## PASSAGE PROVIDED
_ _ _ _ _
# Do you walk towards traffic or with it?



## HovawartMom (Aug 10, 2006)

With Traffic!.


----------



## fostermom (Sep 6, 2007)

Towards traffic. That's the legal way to walk.....


----------



## Mssjnnfer (Aug 9, 2009)

fostermom said:


> Towards traffic. That's the legal way to walk.....


Seriously!? I never knew that!!


----------



## fostermom (Sep 6, 2007)

Mssjnnfer said:


> Seriously!? I never knew that!!


I put links on your other thread.


----------



## AlanK (Jun 28, 2008)

Walking toward traffic is the proper way. Always ride a bicycle with traffic.


----------



## fostermom (Sep 6, 2007)

AlanK said:


> Walking toward traffic is the proper way. Always ride a bicycle with traffic.


Yup. Exactly.


----------



## Willow52 (Aug 14, 2009)

AlanK said:


> Walking toward traffic is the proper way. Always ride a bicycle with traffic.


ditto.....


----------



## MillysMom (Nov 5, 2008)

AlanK said:


> Walking toward traffic is the proper way. Always ride a bicycle with traffic.


Yup. One of the many reasons you walk towards traffic is so you can see if a car loses control and get out of the way. I never knew that was a reason until they discussed it on the news with all the snow and ice we're getting.


----------
_ _ _ _ _
## RAW RECORDS
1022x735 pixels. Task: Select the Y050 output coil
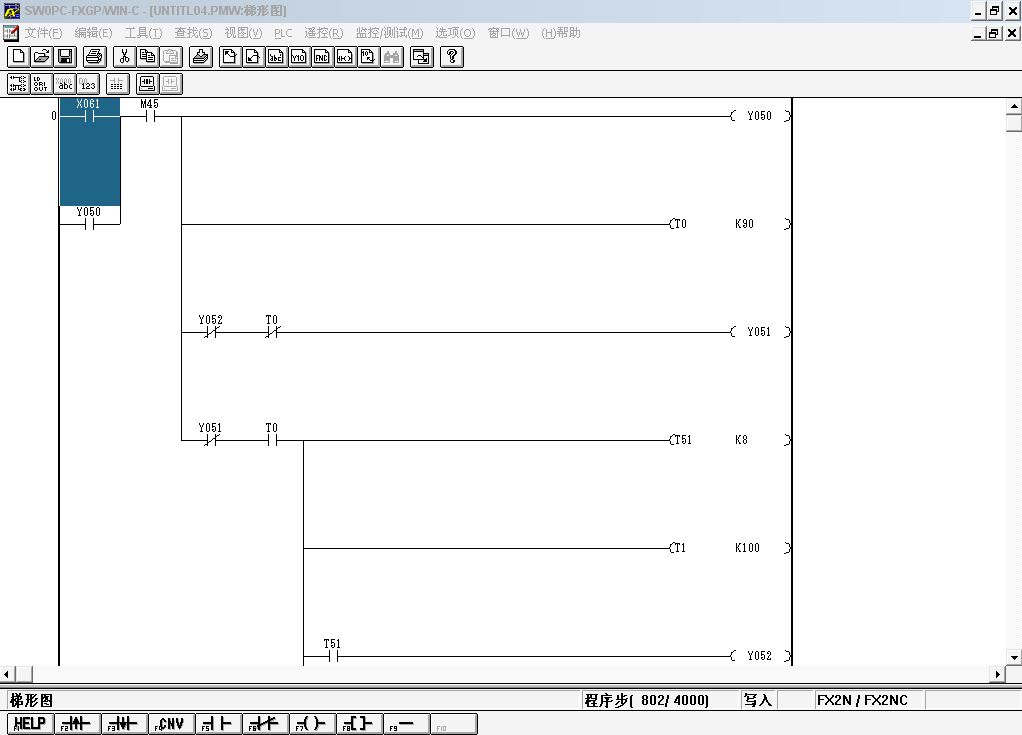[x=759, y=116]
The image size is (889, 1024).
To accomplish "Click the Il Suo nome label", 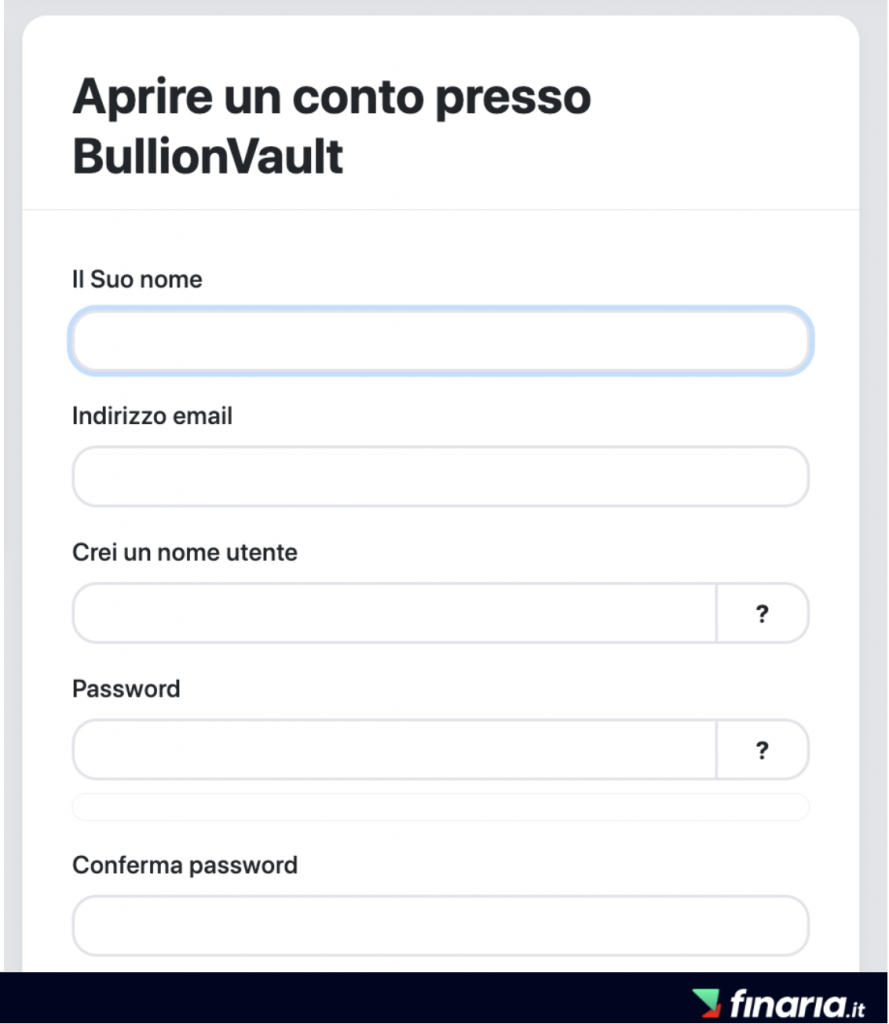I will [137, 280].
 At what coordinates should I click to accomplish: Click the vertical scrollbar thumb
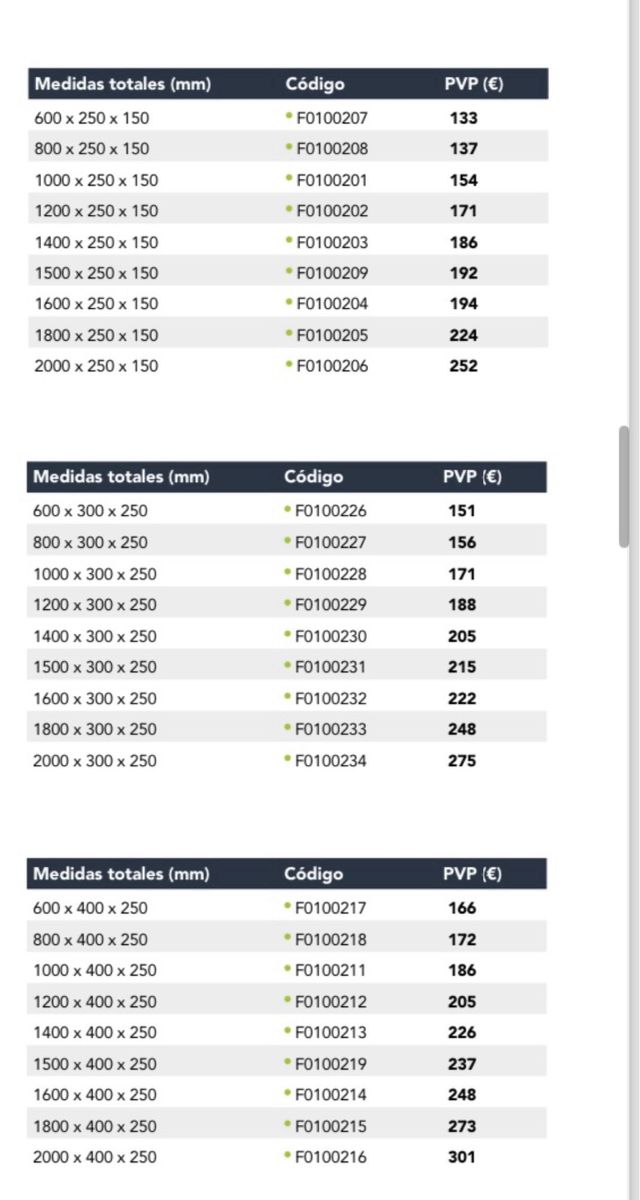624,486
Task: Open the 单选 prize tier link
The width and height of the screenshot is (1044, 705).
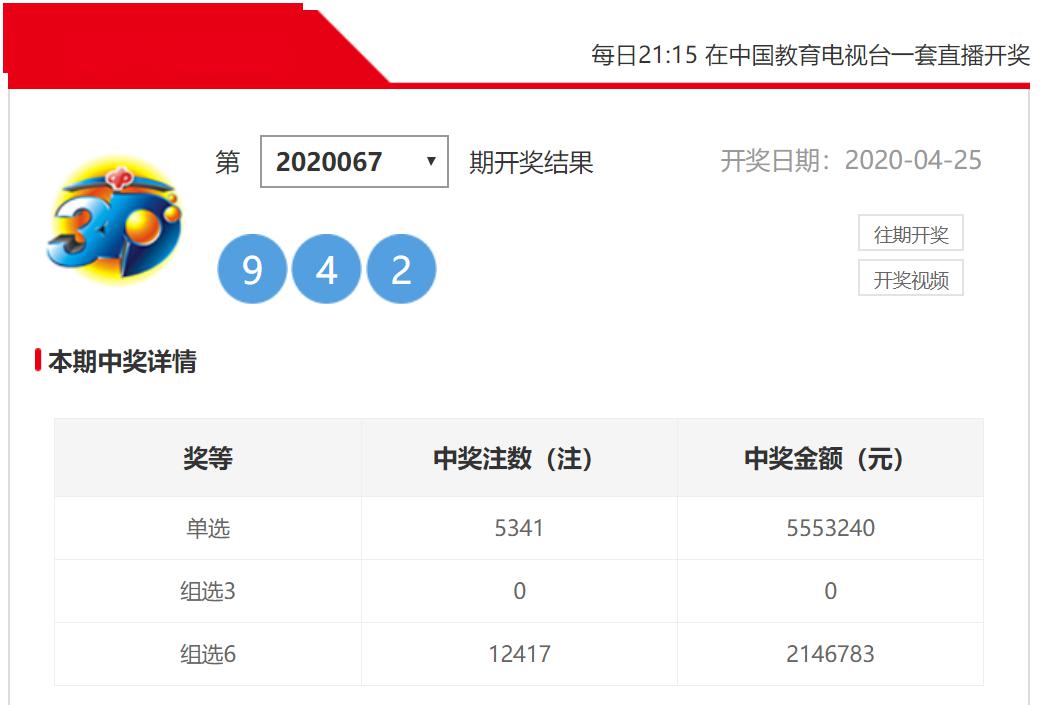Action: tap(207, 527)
_ _ _ _ _
## REQUIREMENTS
1) In the traffic thread, which direction does AlanK say a bicycle should always be ridden?
2) Please rewrite the paragraph in the traffic thread that begins "Yup. One of the many reasons" more briefly, keeping its main facts.
Answer from the traffic thread alone, not from the listing.

## EXERCISE SOLUTIONS
1) With traffic.

2) Agreed. Walking toward traffic lets you see a car that loses control and get out of its way. I learned this reason only when the news covered it during all the snow and ice.